My threat model is how can I have a convincing
technical solution that, in turn, gets your average
corporate general counsel to permit sharing various
kinds of logs with similar firms.  The Patriot Act
(2001,Bush), PDD 63 (1998,Clinton), and various other
intervening bits of legislation say that threat and
vulnerability information shared between like private
sector firms is (1) exempt from Anti-Trust (even
where security is a competitive feature) and (2)
exempt from FOIA (even where such sharing is under
government aegis).  Nevertheless no corporate general
counsel will permit such sharing.  From where a GC
sits, the risk is clear, near-term and direct to the
firm while any benefit is diffuse and distant, and
no GC believes any laws' words until the courts, as
unacknowledged legislators, get a whack at it and
that being so no GC wants to be the test case.

Ipso facto, I (we) need a way to ensure that log
data can be shared between firms in ways that do
not identify the source firm so that, in turn, 
I can stand up and say that the risk as seen from
the GC's point of view has been technically put
to bed.  I don't imagine for a minute that even
that argument will be trivial, but a technical
solution is necessary even if insufficient.

My real aim is, of course, the characterization 
of macro-scale risk to critical infrastructure.
In the hypothesis-generation stage of such an
effort I need to take field observations that
could easily go any of three ways:

 (1) All the players see the same scans, the same
 automated attacks, the same over-pressure;

 (2) All the players see entirely different scans,
 entirely different automated attacks, entirely
 different over-pressures; or

 (3) One of the players stands apart from the others
 and whereas the corpus of that industrial 
 sector sees the same scans, the same automated
 attacks, the same over-pressure there is one
 player whose experience is different.

This is information that no firm can get on its
own, so uniqueness of value is a given and amongst
rational players unarguable.  What I need is to
break the logjam over being the first to share.
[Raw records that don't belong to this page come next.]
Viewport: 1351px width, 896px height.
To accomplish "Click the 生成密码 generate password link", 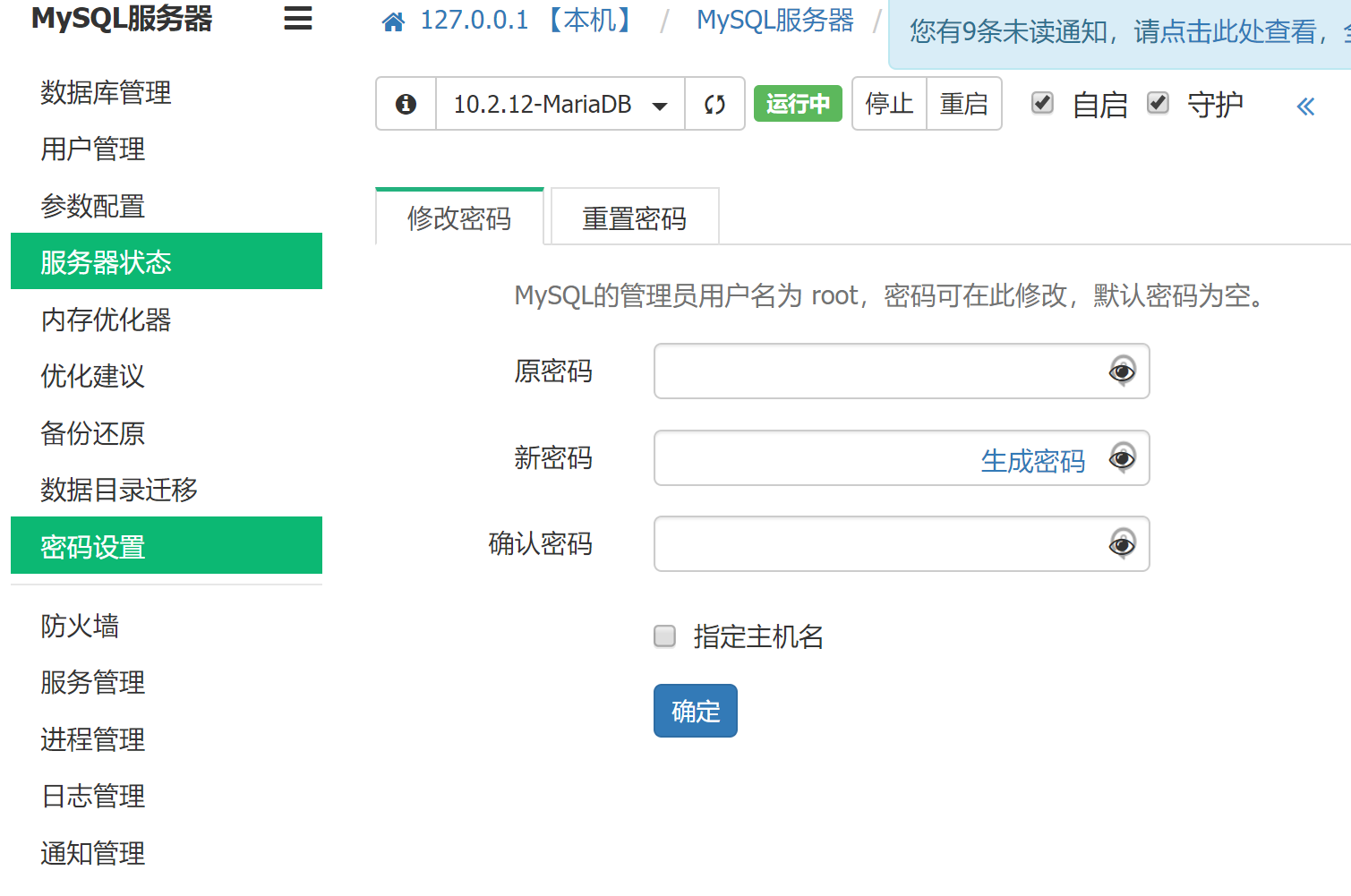I will [x=1032, y=461].
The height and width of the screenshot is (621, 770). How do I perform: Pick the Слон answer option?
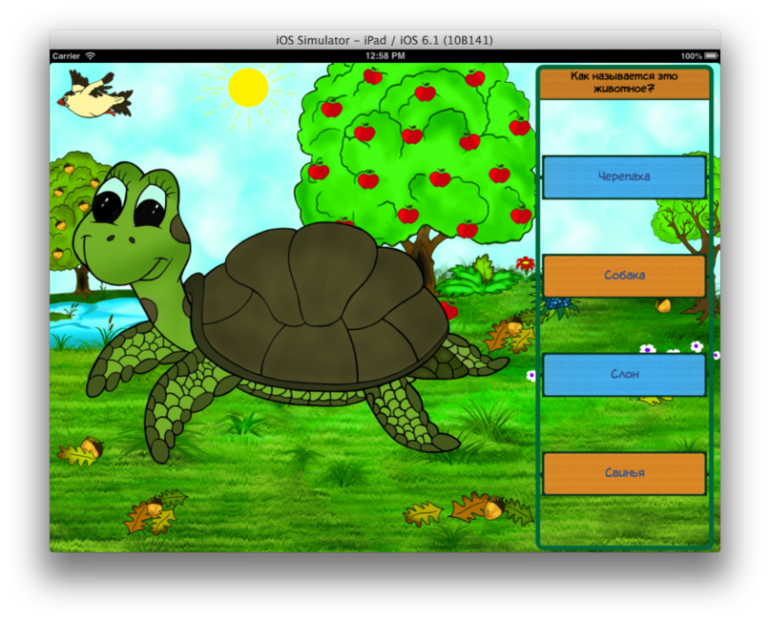tap(624, 374)
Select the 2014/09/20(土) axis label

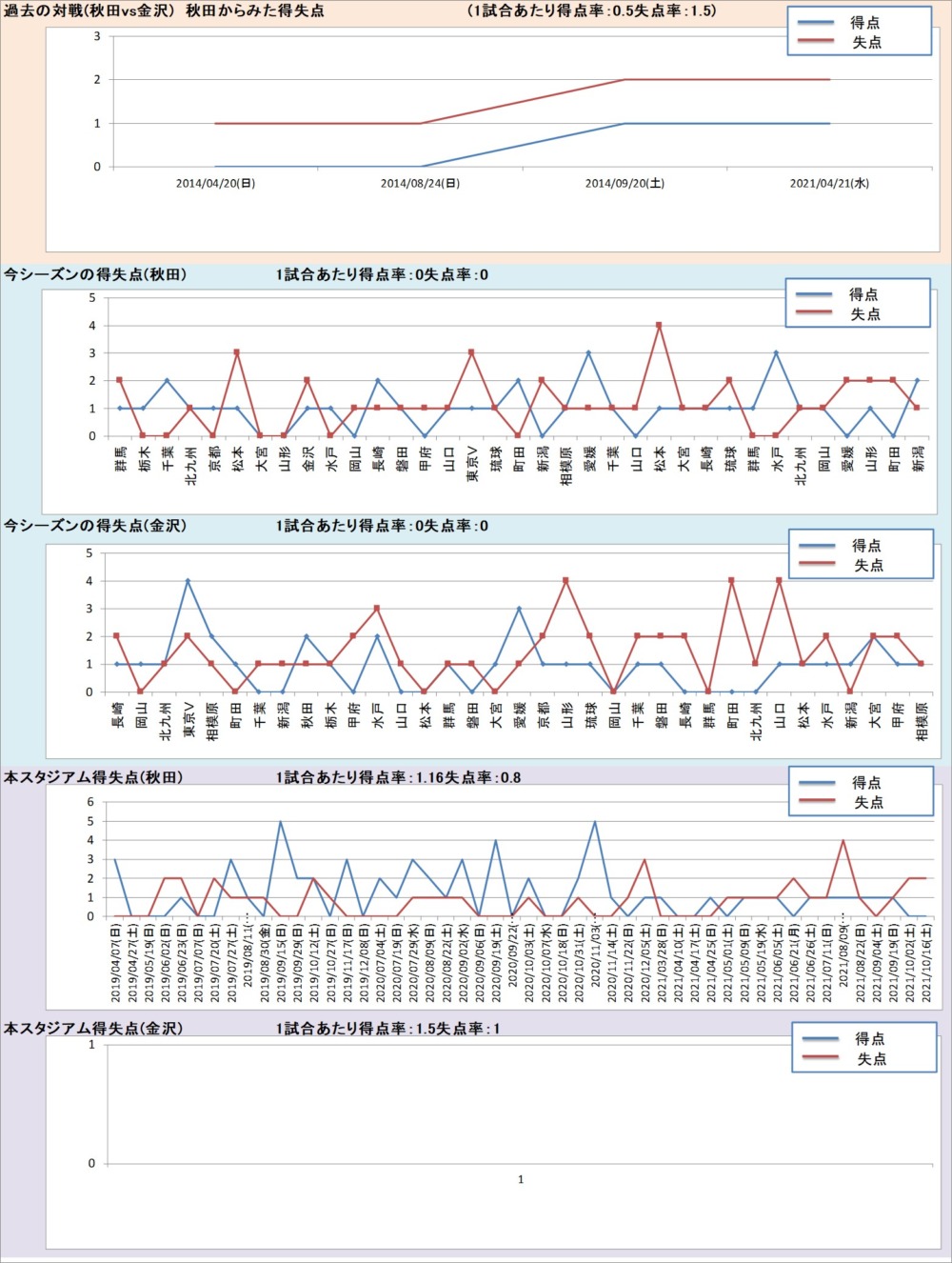coord(625,184)
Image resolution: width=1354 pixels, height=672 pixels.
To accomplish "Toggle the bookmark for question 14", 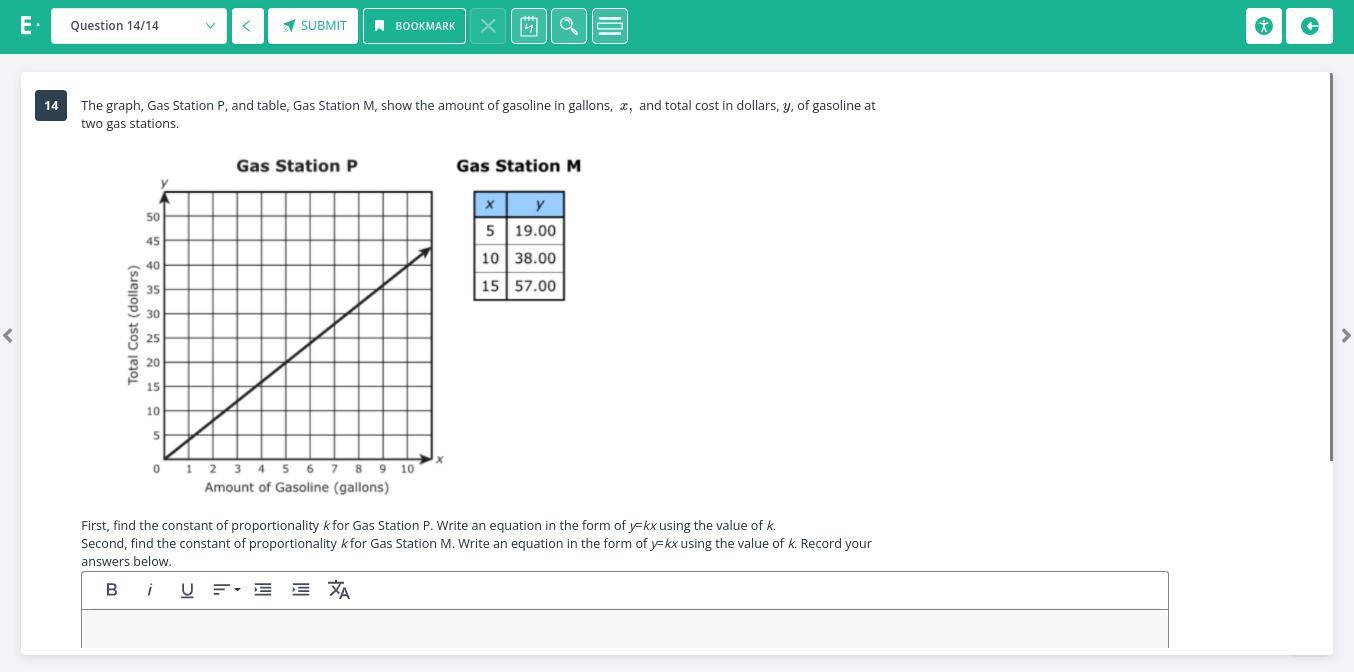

The only alternative is to take the biased samples
that are available inside managed security providers
and confidential consulting firms and pool that data,
thus anonymizing it, within a single corporate shell.
This is second best and tends to have little motive
power of its own, though I/we proved it can be done[1]
as has Qualys[2], inter alia.

Clear enough?

--dan



[1]
http://www.atstake.com/research/reports/acrobat/atstake_app_reloaded.pdf

[2]
http://www.qualys.com/company/newsroom/newsreleases/usa/pr.php/2004-07-28


-
The Cryptography Mailing List
Unsubscribe by sending unsubscribe cryptography to [EMAIL PROTECTED]


Re: de-identification

2005-06-16 Thread Steven M. Bellovin
In message [EMAIL PROTECTED], [EMAIL PROTECTED] writes
:

Ladies and Gentlemen,

I'd like to come up to speed on the state of the
art in de-identification (~=anonymization) of data
especially monitoring data (firewall/hids logs, say).
A little googling suggests that this is an academic
subspeciality as well as a word with many interpretations.
If someone here can point me at the mother lode of 
insight, I would be most grateful.


What's your threat model?  It's proved to be a very hard problem to 
solve, since there are all sorts of other channels -- application data, 
timing data (the remote fingerprinting paper mentioned this one), etc.

--Steven M. Bellovin, http://www.cs.columbia.edu/~smb



-
The Cryptography Mailing List
Unsubscribe by sending unsubscribe cryptography to [EMAIL PROTECTED]


Re: de-identification

2005-06-13 Thread Florian Weimer
 I'd like to come up to speed on the state of the
 art in de-identification (~=anonymization) of data
 especially monitoring data (firewall/hids logs, say).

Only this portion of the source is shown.